Esse ano que passou teve cheiro de morte - morte semântica, morte quântica; do verbo à entonação. Não foi aleatória a escolha do meu bolo imaginário, tampouco as lembranças em honra à Ceifadora, amante dos musicais hollywoodianos...
O tempo escorre em grãos, em uma ampulheta que atinge a todos nós, dos megalomaníacos aos indulgentes, dos que crêem aos que simplesmente esperam; esperam que a vida seja algo que ela não é. É fácil esquecer que a vida é como estrada, dona de si, incerta em suas rotas de mil possibilidades, impávida em sua condição de Ser mais que todos nós, pequenos, já cansados de procurar as respostas fechadas nas nossas mãos. Difícil é aceitar a sua grandeza, e ira, os seus mistérios, e irreversibilidade.

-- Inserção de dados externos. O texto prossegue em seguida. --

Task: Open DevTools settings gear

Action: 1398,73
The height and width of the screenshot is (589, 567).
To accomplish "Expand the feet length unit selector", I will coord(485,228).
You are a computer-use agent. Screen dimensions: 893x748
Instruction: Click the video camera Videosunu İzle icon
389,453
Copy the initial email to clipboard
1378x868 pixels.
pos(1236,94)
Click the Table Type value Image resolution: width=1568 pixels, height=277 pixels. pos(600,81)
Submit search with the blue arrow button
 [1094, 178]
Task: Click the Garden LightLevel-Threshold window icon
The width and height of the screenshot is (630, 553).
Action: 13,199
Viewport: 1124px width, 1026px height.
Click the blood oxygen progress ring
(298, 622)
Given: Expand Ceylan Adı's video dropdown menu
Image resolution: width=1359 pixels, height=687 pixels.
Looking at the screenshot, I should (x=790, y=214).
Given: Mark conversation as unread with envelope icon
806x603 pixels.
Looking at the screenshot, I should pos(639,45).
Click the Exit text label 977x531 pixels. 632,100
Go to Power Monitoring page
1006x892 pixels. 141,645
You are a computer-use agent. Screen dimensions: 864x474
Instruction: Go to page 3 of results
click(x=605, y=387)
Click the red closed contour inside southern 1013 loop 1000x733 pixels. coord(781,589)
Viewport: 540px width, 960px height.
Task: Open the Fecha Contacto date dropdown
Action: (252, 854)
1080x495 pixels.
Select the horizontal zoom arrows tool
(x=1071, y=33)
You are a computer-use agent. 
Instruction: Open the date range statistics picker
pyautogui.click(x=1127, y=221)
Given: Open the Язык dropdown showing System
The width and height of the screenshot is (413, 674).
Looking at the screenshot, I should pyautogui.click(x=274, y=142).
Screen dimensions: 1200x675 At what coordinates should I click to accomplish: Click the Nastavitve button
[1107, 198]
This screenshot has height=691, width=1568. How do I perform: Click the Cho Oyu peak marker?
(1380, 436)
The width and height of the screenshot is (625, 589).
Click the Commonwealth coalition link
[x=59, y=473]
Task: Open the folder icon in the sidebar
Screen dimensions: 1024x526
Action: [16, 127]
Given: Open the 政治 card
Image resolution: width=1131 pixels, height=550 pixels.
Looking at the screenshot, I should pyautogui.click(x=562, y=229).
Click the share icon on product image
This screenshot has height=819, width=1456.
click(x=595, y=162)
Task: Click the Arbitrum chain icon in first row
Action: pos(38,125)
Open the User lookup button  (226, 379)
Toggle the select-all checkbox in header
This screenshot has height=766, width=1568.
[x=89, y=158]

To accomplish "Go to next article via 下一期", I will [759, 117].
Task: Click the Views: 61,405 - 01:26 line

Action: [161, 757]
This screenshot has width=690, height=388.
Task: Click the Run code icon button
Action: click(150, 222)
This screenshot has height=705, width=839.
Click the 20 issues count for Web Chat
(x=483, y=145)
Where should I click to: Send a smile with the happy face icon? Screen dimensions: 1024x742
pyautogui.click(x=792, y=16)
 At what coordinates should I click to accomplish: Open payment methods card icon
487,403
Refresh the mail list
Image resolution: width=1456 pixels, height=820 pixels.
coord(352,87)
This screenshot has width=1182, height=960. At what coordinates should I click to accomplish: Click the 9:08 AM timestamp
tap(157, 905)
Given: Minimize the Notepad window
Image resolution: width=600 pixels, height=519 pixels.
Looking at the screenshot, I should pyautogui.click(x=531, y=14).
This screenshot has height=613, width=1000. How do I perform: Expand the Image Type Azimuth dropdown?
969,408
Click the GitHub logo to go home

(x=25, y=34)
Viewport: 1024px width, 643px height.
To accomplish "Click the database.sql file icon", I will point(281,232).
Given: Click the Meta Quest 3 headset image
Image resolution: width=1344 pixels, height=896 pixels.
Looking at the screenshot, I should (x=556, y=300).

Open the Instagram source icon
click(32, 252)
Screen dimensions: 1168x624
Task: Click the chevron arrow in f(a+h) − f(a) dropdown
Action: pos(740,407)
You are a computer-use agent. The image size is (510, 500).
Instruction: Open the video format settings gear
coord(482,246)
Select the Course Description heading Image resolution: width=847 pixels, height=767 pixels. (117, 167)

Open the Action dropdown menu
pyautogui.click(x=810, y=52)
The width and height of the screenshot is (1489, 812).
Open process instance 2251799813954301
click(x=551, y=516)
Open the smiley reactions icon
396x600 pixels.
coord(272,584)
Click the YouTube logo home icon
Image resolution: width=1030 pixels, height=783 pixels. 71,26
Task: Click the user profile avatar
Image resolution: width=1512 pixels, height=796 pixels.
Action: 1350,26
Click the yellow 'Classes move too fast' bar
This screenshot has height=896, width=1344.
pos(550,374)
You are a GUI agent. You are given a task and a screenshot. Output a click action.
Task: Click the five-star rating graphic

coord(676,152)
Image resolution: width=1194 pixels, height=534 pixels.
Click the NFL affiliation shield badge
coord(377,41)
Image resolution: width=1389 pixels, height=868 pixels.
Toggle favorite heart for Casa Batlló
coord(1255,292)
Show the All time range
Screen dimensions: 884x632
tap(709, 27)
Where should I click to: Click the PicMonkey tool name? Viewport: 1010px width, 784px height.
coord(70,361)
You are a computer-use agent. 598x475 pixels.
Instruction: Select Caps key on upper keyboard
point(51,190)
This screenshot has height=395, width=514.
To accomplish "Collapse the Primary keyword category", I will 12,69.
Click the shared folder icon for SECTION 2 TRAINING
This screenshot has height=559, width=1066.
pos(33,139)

Senti o peso da vida, sentado num banco polido de cemitério. E senti o peso da morte, já que a morte é o combustível da vida. E refleti não sobre a morte em seu estado literal, diante dos meus olhos em veste de madeira e cetim, e sim sobre as pequenas mortes, as que dificilmente enxergamos em meio ao concreto da cidade e os sonhos partidos. E abracei de vez a minha inabilidade para com as grandes questões.
Aceitei que sou um homem de pequenos prazeres e miudezas. Que eu continue não sabendo o que vou querer fazer amanhã, mas que a chuva não pare de cair quando eu preciso chorar e não consigo; que eu continue errante, na contramão do que sonham pra mim, mas que eu não esqueça da noite em que eu pensei estar sozinho na sala de cinema, depois de assistir o musical do Cole Porter, e eu não estava: "Esse filme mexeu muito comigo, sabia? Quando eu era criança, minha mãe me fez aprender piano, e a primeira música que eu toquei foi Begin the beguine..."
Que eu continue desejando estradas ao invés de paredes.